From Texas Public Radio:
Robert Roberson was handcuffed behind his back when he was brought into the Texas death row media interview area.
The guard locked him into a small cell. The cuffs were removed through a thin slot in the steel door. One side of the cell was bulletproof glass, and on the wall was an old-style telephone handset.
I was on the other side of that glass and on the end of the phone. Roberson is used to all this. He’s been on death row for over 20 years.
I interviewed Roberson last year when Texas was angling to execute him then. He came within 90 minutes of the lethal injection, but a last-minute legal maneuver saved him.
“I was relieved, not just for myself, but for my loved ones,” Roberson told me. “I said, I’m still just as innocent as I was when you all put me in there.”
In July, Texas assigned Roberson another execution date.
“Here we are again. Like they gave me another date, and the evidence has shown that I didn’t do it. It wasn’t even a crime committed,” Roberson said. “So it was like, what do we have to do to prove it?”

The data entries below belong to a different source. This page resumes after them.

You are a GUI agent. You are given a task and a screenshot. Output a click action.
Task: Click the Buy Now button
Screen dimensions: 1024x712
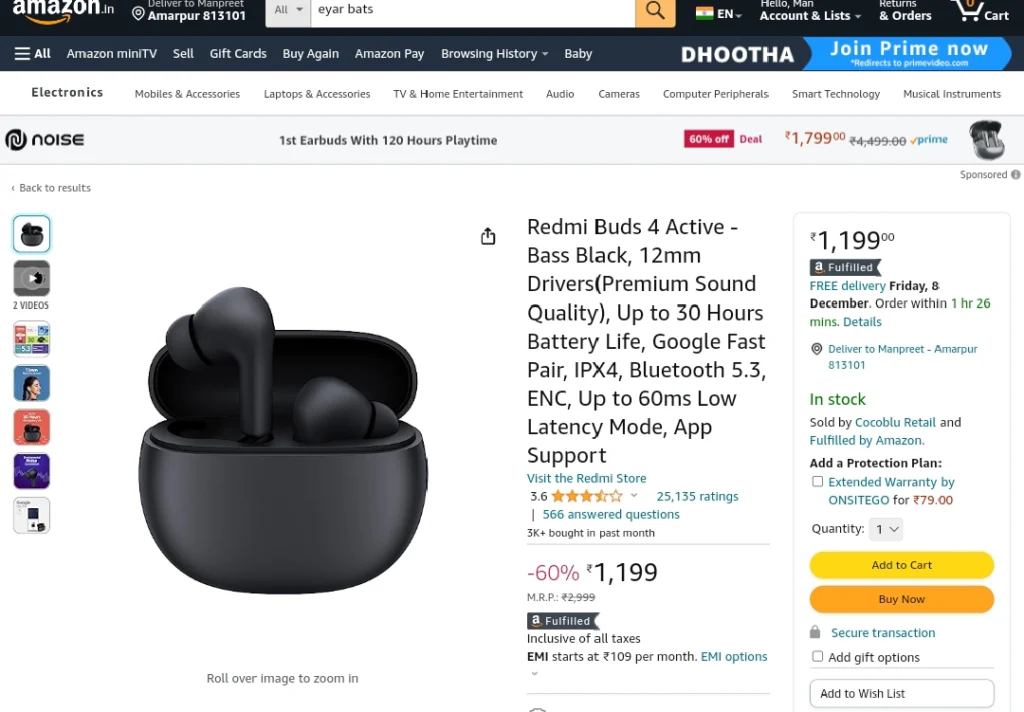click(x=901, y=599)
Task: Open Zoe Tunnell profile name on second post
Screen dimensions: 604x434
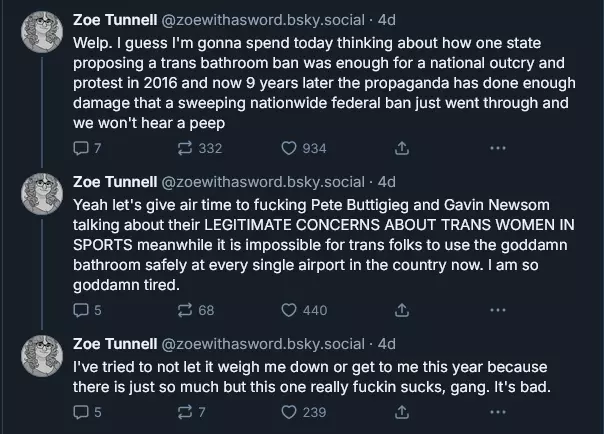Action: [x=114, y=181]
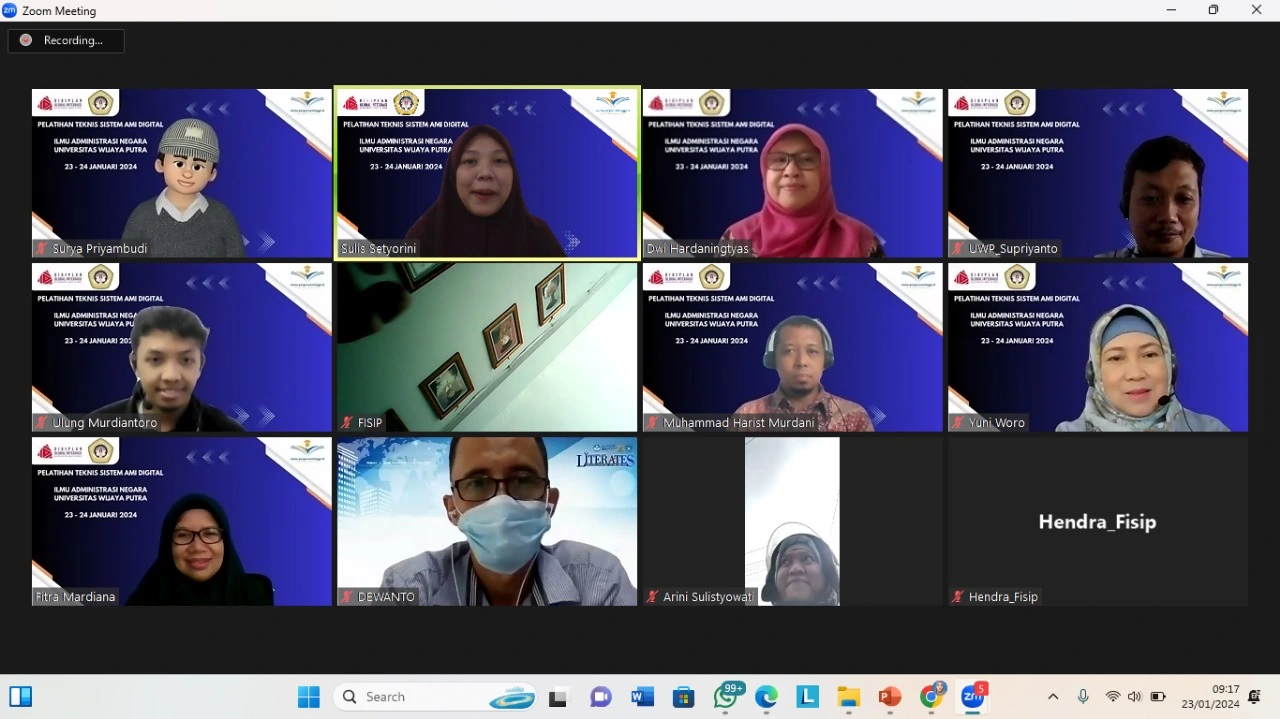The image size is (1280, 719).
Task: Switch to Zoom via its taskbar icon
Action: [x=972, y=697]
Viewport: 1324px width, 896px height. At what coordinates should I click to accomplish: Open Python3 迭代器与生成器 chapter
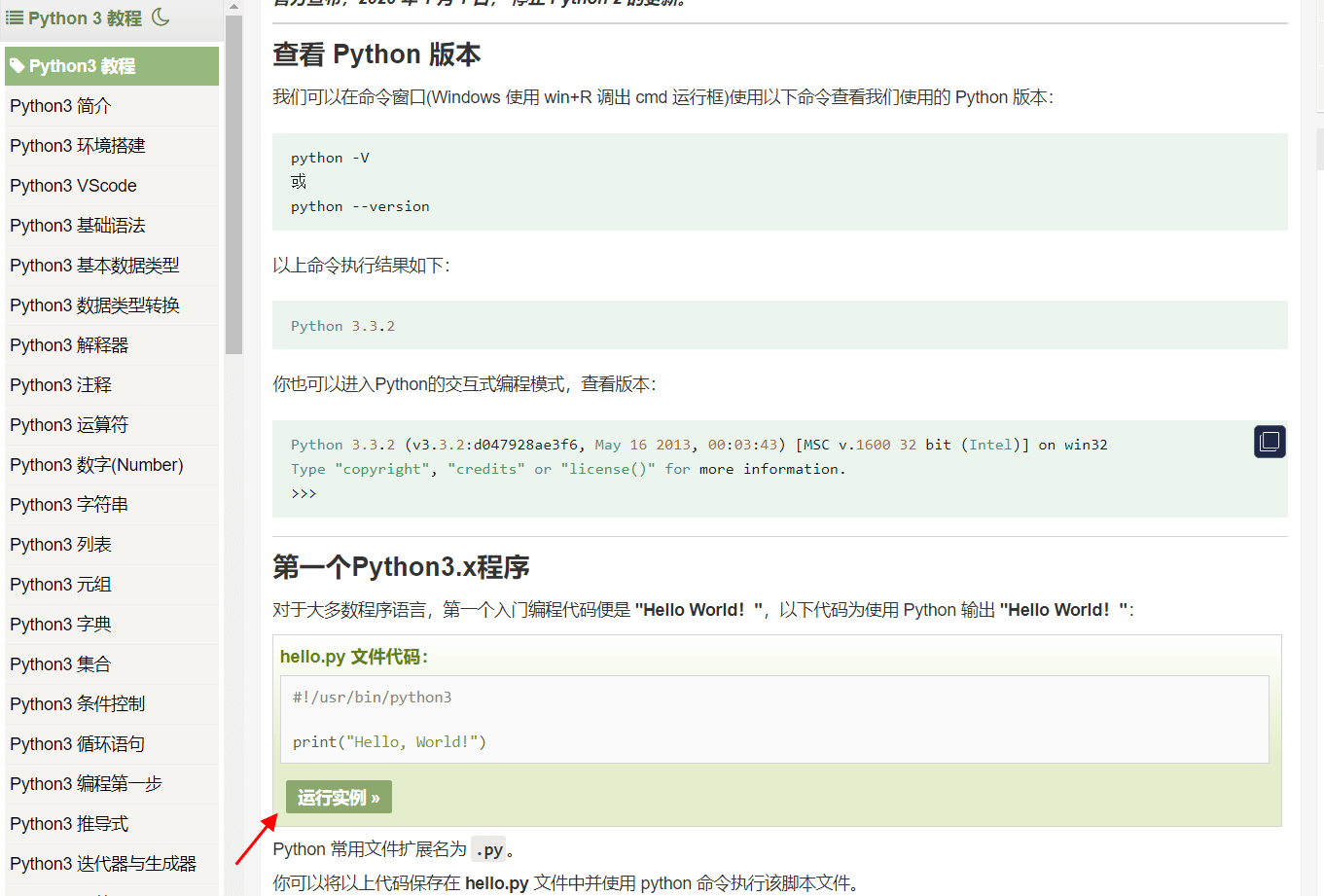pos(103,864)
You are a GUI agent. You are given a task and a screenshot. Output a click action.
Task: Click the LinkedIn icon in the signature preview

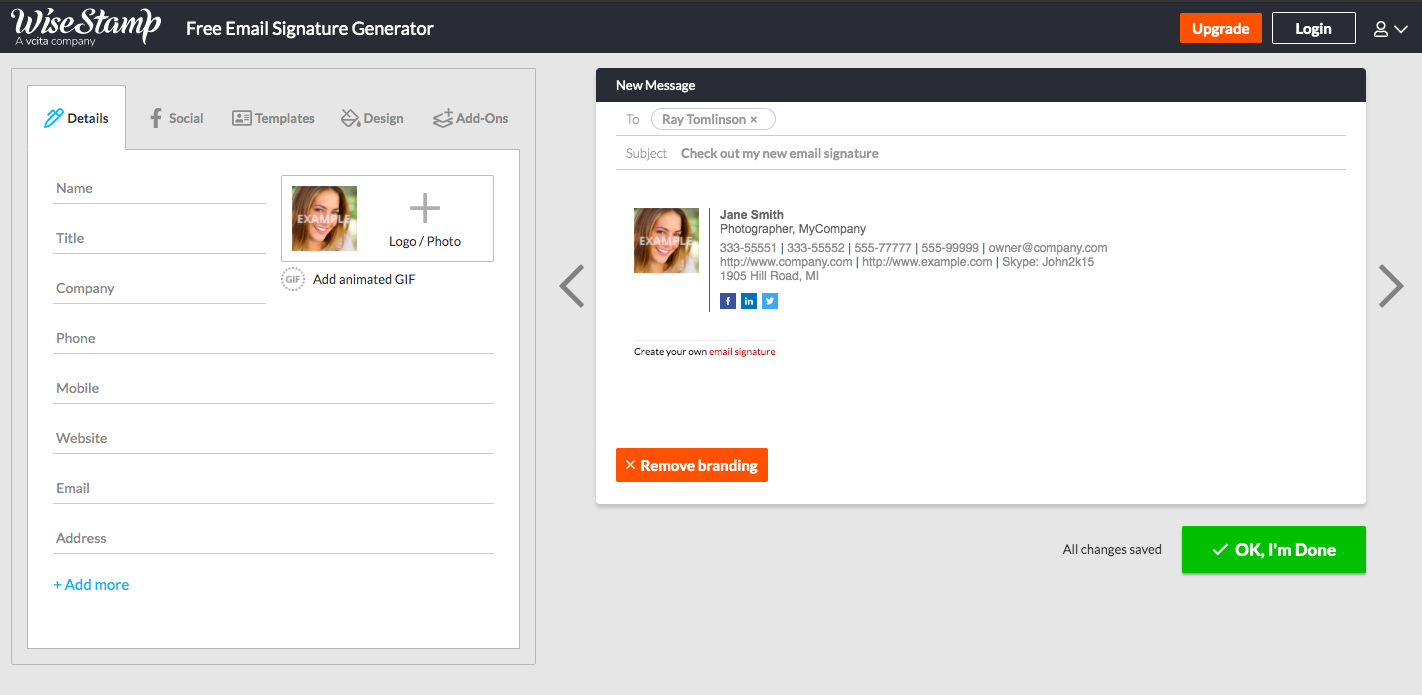coord(748,300)
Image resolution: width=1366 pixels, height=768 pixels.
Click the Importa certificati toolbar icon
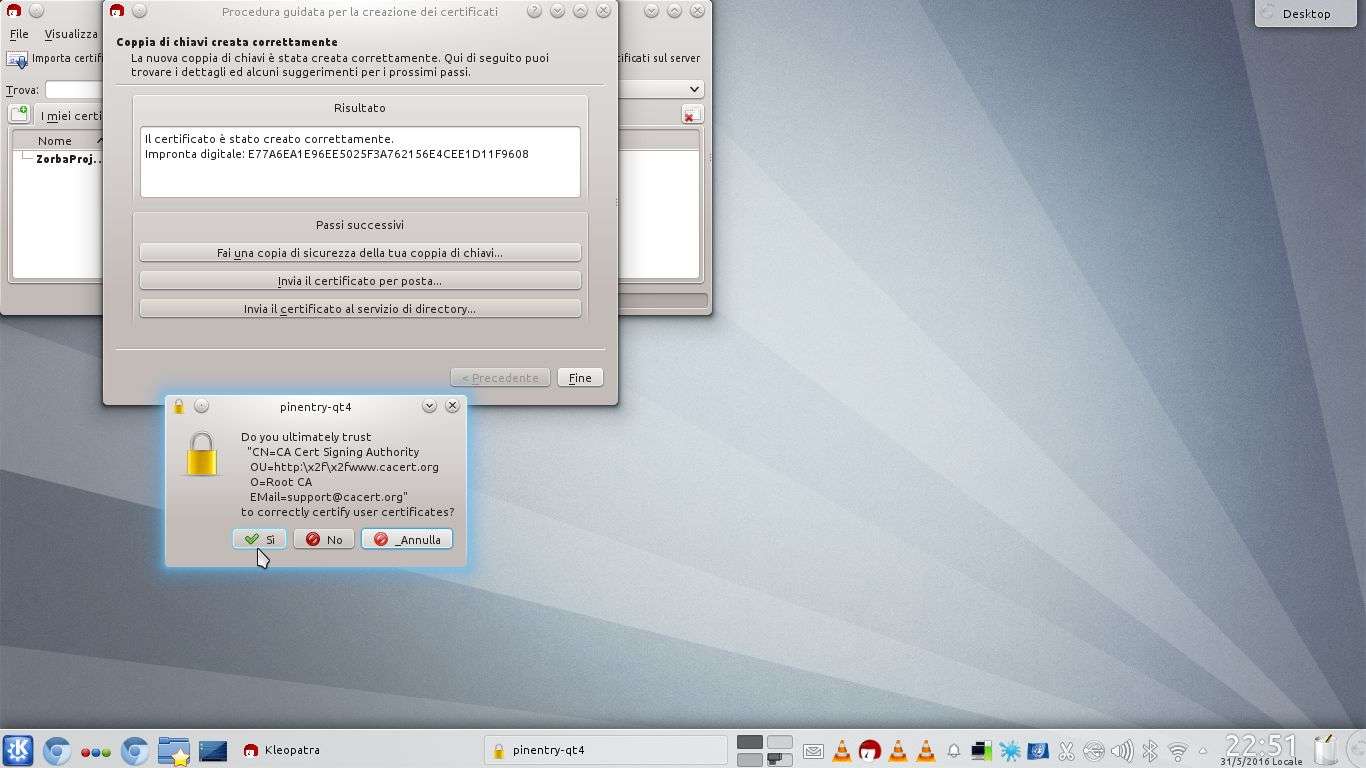click(x=17, y=59)
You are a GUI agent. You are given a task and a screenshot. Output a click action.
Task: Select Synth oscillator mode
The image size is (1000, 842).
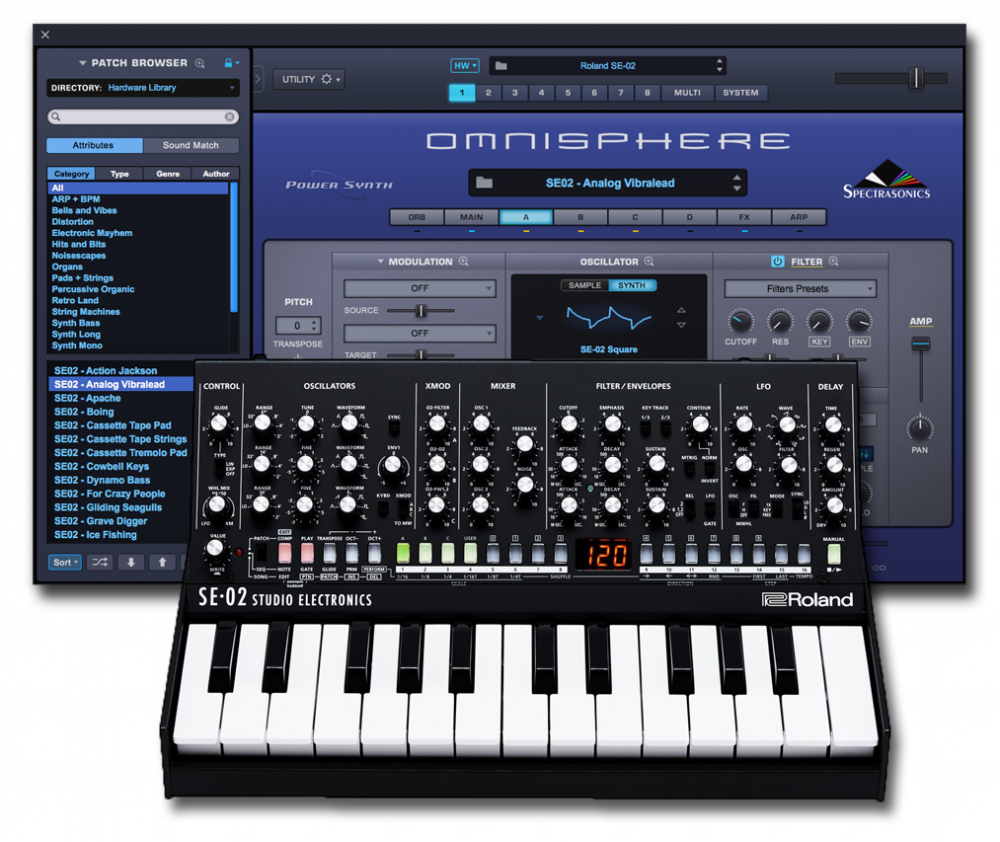632,286
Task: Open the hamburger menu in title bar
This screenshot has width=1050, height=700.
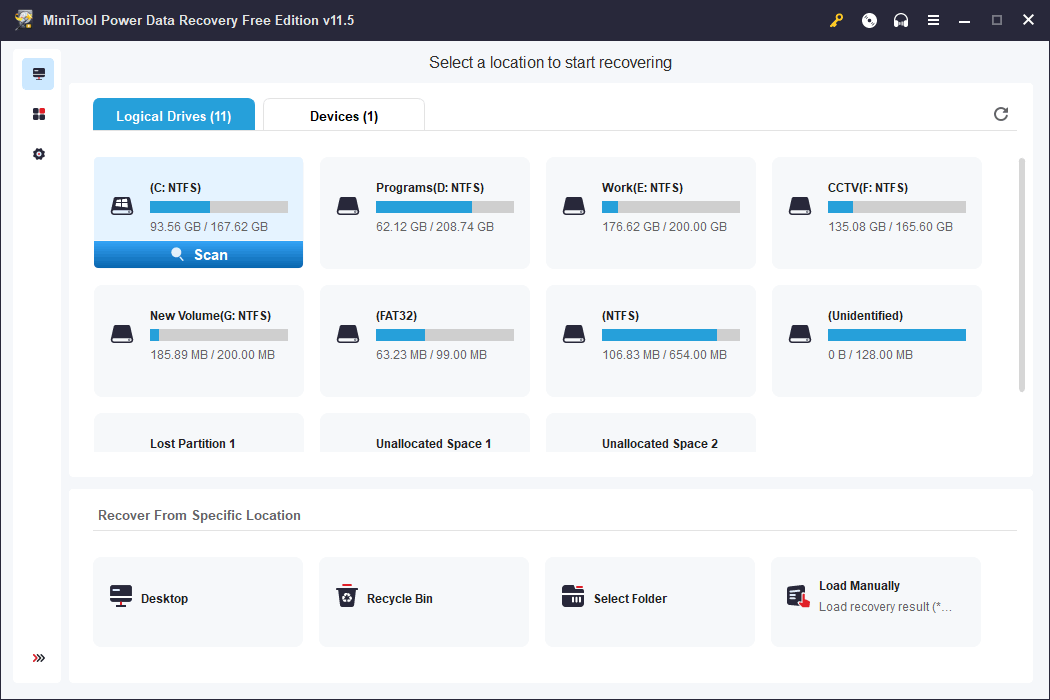Action: point(933,20)
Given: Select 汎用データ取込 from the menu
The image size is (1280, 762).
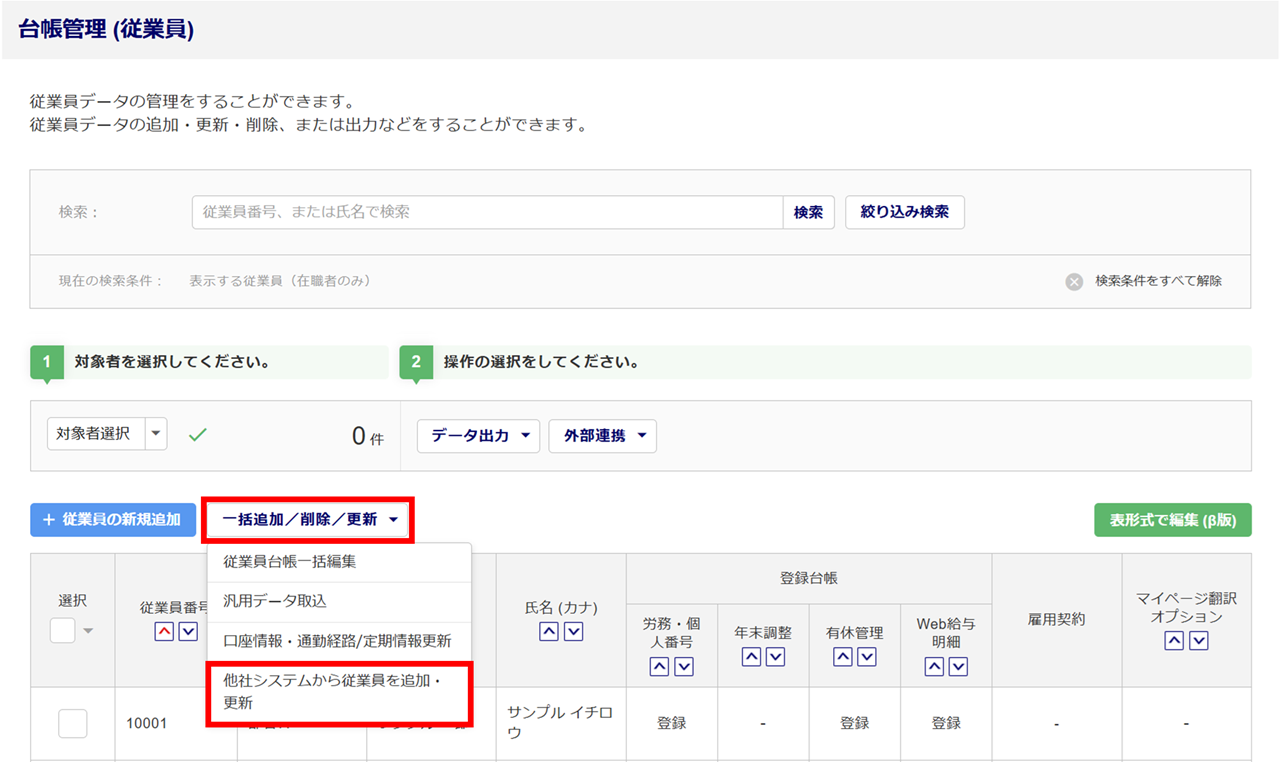Looking at the screenshot, I should [x=275, y=601].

In 2003, Roberson was sentenced to die for the death of his chronically ill 2-year-old daughter, Nikki Curtis. Prosecutors based their case on the now-discredited theory of shaken baby syndrome. Nikki had contracted pneumonia. She had a fever of over 104 degrees, and doctors had given her codeine and other medications that suppressed her breathing.
But Roberson said when he showed up at the hospital with Nikki in his arms, she was turning blue — and he was immediately labeled a suspect in a shaken baby syndrome murder.
“Well, they acted real suspicious and stuff. And the way they was talking and stuff, acting like I was guilty and stuff. … They didn’t believe my story. Then they called the detectives in.”